◆ EXERCISE AIM: Transcribed word for word, the lines below from the one with "Image resolution: width=1384" through the last line of the records form the answer; no picture is to be included.

***** DATASET *****

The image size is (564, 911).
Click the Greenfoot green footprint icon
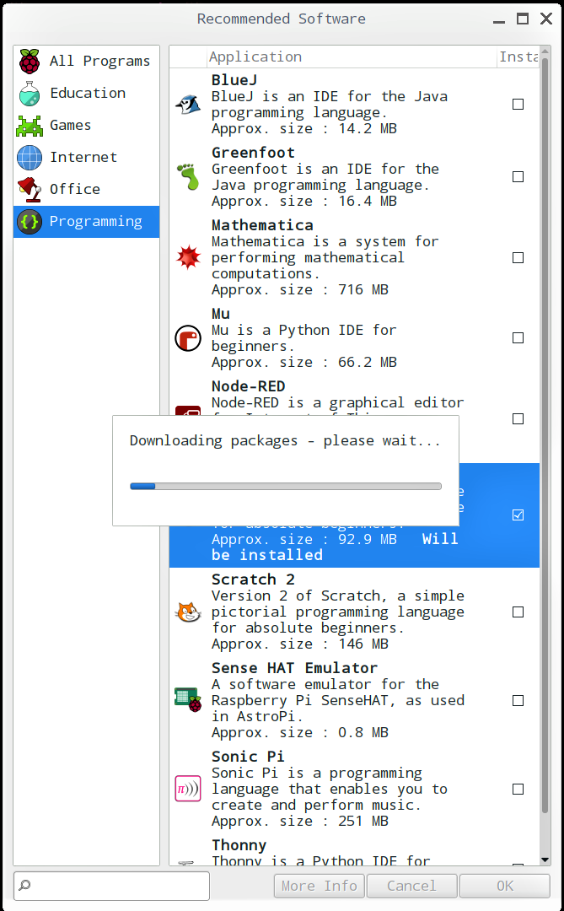[188, 176]
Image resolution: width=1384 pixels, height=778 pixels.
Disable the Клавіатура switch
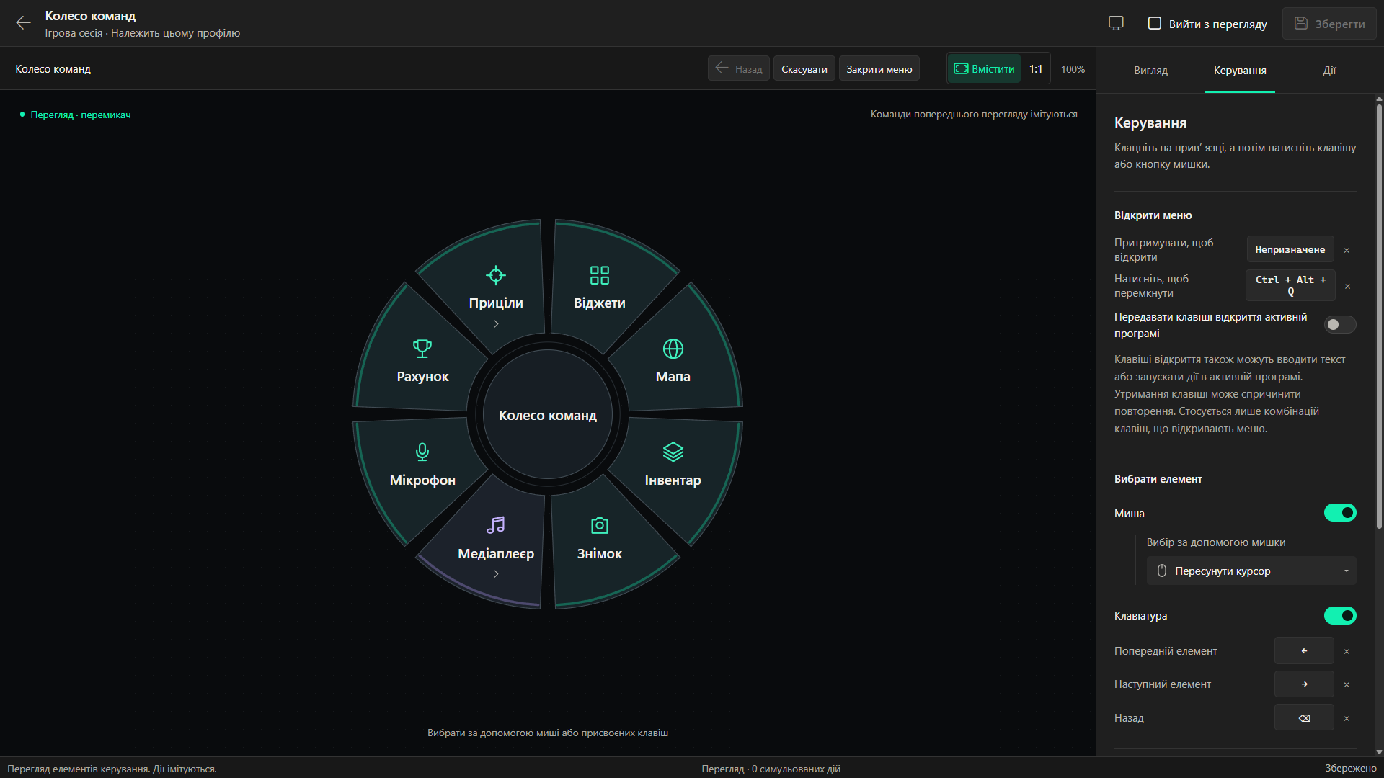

*****

◆ COMPLETED EXERCISE:
Image resolution: width=1384 pixels, height=778 pixels.
Disable the Клавіатура switch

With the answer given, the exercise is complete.